Almost all the prospectuses and sales material on mortgage-backed securities sold from 2005 through 2007 were a compound of falsehoods. But it starts even earlier in the food chain. We also know that mortgage originators committed securities fraud when they misrepresented the characteristics of loan pools, and the nature and extent of their due diligence with regard to them, when they sold pools to securitizers (and accepted financing from them). Most or all of the securitizers (meaning nearly all the investment banks and major banking conglomerates) then committed securities fraud when they misrepresented the characteristics of the loans backing their CDOs, the characteristics of the resulting mortgage-backed securities, and the nature and results of their due diligence in the process of creating those securities. The securitizers also committed securities fraud when they made similar misrepresentations to the insurers of, and sellers of credit default swap (CDS) protection on, those securities.
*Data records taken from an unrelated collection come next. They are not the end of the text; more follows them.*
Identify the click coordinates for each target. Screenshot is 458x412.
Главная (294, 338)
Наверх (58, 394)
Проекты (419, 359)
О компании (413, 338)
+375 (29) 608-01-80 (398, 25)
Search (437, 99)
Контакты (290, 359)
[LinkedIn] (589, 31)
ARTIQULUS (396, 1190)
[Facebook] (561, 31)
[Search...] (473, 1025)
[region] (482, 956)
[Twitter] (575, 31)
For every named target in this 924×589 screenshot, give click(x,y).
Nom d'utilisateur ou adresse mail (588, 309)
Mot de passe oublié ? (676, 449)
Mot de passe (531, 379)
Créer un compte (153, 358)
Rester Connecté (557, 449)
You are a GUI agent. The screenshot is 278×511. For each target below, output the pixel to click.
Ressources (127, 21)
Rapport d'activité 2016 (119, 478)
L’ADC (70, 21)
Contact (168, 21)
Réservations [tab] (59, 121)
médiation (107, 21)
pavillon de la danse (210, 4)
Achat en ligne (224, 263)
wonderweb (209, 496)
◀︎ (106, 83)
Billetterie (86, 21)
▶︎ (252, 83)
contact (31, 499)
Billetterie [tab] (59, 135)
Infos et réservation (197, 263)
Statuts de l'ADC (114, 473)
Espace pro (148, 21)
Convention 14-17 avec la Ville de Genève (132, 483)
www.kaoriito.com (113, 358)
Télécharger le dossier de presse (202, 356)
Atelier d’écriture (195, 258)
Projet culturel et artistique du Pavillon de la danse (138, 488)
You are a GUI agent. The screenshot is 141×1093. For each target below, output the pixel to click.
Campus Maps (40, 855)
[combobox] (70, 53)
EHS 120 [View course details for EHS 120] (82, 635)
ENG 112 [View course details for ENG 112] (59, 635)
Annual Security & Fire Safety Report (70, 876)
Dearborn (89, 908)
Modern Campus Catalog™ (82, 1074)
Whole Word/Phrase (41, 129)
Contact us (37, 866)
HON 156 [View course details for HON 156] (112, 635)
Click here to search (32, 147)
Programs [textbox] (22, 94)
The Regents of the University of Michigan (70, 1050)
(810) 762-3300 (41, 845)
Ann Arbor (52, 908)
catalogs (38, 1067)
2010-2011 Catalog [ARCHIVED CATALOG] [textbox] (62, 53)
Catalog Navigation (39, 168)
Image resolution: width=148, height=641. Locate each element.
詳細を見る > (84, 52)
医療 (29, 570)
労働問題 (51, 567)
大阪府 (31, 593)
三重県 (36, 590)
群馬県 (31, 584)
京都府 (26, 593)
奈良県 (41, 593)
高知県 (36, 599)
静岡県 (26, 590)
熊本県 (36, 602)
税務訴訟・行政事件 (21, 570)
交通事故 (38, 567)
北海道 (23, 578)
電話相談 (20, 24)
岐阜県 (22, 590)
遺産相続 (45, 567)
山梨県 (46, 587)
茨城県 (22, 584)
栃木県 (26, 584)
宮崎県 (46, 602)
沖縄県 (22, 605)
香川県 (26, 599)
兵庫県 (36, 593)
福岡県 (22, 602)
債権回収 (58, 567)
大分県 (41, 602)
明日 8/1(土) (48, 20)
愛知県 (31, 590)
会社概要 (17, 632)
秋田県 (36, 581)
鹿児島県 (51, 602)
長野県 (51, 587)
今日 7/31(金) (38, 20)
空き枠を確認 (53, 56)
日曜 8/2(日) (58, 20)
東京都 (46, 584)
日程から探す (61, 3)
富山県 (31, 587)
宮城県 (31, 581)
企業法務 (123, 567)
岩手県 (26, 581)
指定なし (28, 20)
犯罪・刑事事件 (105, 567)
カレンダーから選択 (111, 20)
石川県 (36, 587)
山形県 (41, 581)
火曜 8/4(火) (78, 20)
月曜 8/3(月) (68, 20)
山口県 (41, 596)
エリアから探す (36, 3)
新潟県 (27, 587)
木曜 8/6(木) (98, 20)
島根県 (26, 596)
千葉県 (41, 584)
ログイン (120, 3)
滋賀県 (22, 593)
The executives of both originators and securitizers then committed a separate form of securities fraud in their statements to investors and the public about their companies’ financial condition. They knew that they were engaging in a Ponzi-like fraud that would eventually need to end, and as the bubble peaked and started to collapse, they repeatedly lied about their companies’ financial condition. In some cases they also concealed other material information, such as the extent to which they, themselves, and/or other executives of their firms, were selling or hedging their own stock holdings because they knew that their firms were about to collapse.
Next, several investment banks committed securities fraud when they failed to disclose that they were selling securities that were designed to fail so that the investment banks, and/or their hedge fund clients, could profit by betting on their failure. The Hudson and Timberwolf synthetic CDOs sold by Goldman Sachs, and which were the focus of the Levin Senate subcommittee hearings, provide a very strong basis for prosecution. Goldman’s trading arm had been dragooned into finding and dumping their most dangerous assets to naive institutional investors. Important representations in the Hudson sales material–that assets were not sourced from Goldman’s own inventory — were lies, and they were material lies, since investors had learned to be wary of banks clearing out their own bad inventory. E-mail trails show that top executives closely tracked the garbage disposals and were gleeful at the unloading of the Timberwolf assets — as they should have been, for the assets were nearly worthless within months. There have been no prosecutions.
In some cases, we already have clear evidence of senior executive knowledge of and involvement in these frauds. For example, quarterly presentations to investors are nearly always made by the CEO or CFO of the firm; if lies were told in those presentations, or if material facts were omitted, the responsibility lies with senior management. In some other cases, such as Bear Stearns, we already have evidence from civil lawsuits that very senior executives were directly involved in constructing and selling securities whose prospectuses contained lies and omissions.
The list is long. In chapters three through six of Predator Nation, I survey the financial sector’s behavior during the bubble, and provide dozens of examples of major criminal behavior. Again, there have been no prosecutions.